═══ Data section
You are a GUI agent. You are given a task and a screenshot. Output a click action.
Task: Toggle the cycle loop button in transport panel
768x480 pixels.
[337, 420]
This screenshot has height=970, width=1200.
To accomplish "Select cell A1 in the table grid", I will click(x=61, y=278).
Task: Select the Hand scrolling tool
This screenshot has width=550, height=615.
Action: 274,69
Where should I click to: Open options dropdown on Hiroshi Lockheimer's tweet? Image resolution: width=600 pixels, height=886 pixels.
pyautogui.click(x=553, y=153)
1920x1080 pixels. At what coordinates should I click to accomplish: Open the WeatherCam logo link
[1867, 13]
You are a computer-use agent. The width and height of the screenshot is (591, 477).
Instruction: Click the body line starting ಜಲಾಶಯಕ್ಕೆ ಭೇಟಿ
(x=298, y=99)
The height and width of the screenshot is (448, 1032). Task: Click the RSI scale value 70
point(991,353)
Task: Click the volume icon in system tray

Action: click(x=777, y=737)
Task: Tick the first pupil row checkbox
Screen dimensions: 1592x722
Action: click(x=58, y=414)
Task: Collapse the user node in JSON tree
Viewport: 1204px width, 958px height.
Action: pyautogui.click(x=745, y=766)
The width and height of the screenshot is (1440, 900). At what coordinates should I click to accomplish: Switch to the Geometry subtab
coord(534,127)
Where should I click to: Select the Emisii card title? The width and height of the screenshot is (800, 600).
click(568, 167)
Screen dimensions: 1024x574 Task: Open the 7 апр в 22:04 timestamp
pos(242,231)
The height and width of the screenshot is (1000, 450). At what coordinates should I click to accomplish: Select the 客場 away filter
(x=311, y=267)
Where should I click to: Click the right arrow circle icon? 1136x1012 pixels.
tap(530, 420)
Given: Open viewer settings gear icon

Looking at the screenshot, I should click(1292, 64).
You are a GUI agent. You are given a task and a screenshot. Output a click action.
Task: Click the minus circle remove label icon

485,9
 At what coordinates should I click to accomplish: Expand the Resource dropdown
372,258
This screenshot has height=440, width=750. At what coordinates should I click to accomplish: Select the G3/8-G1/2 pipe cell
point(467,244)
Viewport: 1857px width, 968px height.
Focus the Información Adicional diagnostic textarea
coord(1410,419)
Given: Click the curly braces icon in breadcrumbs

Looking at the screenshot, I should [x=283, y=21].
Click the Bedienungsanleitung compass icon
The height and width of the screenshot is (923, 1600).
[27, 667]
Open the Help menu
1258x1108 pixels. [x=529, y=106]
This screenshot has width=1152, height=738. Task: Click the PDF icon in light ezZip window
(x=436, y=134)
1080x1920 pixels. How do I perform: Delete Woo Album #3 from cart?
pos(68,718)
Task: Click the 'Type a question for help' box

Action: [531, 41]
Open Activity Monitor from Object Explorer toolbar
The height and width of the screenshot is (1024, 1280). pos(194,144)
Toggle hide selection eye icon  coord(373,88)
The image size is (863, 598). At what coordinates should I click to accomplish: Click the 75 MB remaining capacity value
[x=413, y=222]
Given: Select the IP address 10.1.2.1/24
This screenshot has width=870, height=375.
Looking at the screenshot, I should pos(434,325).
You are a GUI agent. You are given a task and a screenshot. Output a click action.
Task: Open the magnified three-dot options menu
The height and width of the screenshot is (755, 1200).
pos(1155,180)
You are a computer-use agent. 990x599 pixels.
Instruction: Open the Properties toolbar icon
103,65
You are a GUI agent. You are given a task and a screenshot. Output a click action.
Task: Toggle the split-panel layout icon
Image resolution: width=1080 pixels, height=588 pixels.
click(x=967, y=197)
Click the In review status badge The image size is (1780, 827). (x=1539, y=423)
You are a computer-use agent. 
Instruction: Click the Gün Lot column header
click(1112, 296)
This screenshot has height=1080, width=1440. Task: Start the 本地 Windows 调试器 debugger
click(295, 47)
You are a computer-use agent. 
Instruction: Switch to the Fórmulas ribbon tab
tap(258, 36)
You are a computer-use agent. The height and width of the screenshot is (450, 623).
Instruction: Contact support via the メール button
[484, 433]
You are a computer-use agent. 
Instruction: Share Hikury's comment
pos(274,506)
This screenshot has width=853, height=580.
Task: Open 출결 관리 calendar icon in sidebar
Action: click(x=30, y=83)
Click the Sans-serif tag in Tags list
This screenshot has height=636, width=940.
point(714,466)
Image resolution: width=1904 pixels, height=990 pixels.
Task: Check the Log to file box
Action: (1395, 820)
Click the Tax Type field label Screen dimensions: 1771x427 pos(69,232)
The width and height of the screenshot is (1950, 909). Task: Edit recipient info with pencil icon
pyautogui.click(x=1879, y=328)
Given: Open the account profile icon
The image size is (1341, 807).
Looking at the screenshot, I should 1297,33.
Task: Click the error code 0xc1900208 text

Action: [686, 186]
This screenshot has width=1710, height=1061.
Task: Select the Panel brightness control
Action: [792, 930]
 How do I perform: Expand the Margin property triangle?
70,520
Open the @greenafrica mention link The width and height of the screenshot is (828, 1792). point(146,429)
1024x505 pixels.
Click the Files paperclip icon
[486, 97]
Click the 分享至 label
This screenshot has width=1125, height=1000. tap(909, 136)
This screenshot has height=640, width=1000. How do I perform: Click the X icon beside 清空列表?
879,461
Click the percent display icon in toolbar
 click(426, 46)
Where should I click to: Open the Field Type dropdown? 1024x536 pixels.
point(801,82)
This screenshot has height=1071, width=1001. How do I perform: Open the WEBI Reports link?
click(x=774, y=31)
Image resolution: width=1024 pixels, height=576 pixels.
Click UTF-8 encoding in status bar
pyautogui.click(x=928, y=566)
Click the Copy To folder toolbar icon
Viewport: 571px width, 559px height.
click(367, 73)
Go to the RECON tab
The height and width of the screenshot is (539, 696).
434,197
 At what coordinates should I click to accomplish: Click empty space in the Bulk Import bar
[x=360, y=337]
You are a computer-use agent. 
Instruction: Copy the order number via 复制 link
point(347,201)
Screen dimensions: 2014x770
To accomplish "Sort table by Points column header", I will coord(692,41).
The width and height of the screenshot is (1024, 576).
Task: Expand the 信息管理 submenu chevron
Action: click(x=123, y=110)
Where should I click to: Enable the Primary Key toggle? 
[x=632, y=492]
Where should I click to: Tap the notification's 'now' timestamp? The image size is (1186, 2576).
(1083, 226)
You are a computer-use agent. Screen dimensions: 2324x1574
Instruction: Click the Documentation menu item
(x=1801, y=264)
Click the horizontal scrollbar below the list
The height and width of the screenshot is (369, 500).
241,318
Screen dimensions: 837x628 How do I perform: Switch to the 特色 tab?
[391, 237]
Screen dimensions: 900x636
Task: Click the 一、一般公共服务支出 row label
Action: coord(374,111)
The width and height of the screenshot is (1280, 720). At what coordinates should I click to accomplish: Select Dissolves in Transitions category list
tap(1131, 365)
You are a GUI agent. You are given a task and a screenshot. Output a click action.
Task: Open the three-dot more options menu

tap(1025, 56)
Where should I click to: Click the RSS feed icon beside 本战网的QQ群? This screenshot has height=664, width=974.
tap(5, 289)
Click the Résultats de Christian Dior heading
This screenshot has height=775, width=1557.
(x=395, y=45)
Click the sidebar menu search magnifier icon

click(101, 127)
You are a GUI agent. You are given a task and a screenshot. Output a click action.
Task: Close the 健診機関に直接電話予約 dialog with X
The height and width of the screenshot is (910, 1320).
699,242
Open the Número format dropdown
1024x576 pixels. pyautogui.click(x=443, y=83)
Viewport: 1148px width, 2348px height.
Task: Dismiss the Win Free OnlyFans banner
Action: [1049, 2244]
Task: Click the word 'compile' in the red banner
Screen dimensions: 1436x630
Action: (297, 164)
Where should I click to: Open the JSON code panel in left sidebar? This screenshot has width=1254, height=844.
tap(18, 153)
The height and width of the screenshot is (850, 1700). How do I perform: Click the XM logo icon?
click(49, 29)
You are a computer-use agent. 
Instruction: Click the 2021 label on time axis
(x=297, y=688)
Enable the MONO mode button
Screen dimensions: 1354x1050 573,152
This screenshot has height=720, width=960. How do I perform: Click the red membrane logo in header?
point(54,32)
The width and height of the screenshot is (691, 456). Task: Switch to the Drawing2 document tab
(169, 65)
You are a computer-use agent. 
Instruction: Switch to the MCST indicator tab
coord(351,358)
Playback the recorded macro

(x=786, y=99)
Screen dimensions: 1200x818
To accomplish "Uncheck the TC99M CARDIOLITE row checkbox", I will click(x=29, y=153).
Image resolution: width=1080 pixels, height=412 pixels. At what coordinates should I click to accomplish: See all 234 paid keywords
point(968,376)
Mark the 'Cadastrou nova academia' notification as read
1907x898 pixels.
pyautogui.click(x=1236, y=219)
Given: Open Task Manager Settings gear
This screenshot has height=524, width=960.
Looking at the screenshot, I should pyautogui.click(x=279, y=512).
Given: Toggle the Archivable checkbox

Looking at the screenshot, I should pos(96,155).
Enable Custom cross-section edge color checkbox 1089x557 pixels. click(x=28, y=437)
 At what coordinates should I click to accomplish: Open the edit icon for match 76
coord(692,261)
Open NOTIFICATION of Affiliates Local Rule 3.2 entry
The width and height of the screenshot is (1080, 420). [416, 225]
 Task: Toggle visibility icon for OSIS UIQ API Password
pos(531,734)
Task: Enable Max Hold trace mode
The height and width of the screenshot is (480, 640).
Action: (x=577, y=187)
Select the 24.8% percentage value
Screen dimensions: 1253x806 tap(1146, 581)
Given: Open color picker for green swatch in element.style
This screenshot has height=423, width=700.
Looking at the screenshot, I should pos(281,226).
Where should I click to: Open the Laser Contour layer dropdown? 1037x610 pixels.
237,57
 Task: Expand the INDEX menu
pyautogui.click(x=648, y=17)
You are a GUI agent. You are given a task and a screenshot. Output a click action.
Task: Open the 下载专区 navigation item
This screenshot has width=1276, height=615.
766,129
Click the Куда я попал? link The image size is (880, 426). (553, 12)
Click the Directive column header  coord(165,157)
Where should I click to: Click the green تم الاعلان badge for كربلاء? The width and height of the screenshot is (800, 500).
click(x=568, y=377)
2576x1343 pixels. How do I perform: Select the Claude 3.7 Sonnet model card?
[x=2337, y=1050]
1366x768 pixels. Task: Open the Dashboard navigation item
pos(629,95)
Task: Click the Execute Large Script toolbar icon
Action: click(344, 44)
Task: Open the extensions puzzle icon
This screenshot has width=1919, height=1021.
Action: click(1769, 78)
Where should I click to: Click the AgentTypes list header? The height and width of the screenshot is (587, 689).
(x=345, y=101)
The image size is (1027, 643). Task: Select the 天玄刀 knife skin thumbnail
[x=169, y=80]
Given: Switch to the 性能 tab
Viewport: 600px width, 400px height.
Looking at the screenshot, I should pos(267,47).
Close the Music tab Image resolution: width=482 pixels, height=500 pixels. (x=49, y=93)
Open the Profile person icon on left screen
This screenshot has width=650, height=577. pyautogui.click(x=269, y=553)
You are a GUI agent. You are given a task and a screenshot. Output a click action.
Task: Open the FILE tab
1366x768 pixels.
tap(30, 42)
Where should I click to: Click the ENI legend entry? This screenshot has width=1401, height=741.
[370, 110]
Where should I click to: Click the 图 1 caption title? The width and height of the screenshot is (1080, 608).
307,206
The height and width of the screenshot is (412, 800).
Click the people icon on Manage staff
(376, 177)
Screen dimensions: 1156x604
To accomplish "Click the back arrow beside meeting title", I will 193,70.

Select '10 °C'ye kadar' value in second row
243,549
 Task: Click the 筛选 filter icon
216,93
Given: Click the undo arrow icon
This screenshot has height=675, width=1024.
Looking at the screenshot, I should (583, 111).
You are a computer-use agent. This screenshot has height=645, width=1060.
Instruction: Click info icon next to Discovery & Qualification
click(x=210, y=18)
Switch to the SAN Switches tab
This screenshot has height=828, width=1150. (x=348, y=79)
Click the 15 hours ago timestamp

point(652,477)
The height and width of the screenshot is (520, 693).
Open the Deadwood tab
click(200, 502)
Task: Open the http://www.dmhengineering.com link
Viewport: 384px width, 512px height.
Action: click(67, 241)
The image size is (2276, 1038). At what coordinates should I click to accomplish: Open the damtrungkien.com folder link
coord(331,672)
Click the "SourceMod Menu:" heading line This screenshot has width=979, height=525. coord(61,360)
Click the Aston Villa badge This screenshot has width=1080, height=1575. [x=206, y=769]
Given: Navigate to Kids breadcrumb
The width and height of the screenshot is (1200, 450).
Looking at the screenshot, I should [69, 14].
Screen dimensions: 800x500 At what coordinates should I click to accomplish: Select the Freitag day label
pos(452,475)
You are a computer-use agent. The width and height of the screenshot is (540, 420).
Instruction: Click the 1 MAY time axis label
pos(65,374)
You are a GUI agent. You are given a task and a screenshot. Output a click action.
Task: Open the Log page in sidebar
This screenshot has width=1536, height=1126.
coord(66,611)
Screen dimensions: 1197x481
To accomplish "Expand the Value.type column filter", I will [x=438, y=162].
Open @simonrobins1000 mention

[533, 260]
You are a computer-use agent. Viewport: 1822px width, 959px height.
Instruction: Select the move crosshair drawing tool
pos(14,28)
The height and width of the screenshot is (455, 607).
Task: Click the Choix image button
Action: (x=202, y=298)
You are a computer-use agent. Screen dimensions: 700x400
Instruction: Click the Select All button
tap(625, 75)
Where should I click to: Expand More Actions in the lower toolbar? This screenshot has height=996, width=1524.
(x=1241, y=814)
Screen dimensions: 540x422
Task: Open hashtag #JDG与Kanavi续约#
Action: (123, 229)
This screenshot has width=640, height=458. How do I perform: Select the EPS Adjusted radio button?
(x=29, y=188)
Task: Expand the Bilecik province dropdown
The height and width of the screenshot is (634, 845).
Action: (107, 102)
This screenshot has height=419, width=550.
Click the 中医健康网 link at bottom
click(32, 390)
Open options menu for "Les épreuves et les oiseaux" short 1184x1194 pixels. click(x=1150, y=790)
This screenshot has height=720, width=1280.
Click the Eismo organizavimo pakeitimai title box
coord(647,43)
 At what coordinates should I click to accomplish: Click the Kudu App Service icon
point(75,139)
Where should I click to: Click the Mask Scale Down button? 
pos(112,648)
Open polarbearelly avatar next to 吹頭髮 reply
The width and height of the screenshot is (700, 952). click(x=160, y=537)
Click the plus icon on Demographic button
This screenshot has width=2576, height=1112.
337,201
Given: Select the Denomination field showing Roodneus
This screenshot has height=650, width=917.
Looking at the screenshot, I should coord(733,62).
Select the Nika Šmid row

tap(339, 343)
══════
> Work instruction
Word for word, output the lines of the data from its first line through the line where "is (591, 477)." appears, and stop there.

> Completed task
You are a GUI agent. You are given a task and a screenshot. Output a click action.
Task: Toggle the cycle loop button in transport panel
768x480 pixels.
[337, 420]
This screenshot has height=970, width=1200.
To accomplish "Select cell A1 in the table grid", I will click(x=61, y=278).
Task: Select the Hand scrolling tool
This screenshot has width=550, height=615.
Action: 274,69
Where should I click to: Open options dropdown on Hiroshi Lockheimer's tweet? Image resolution: width=600 pixels, height=886 pixels.
pyautogui.click(x=553, y=153)
1920x1080 pixels. At what coordinates should I click to accomplish: Open the WeatherCam logo link
[1867, 13]
You are a computer-use agent. The width and height of the screenshot is (591, 477).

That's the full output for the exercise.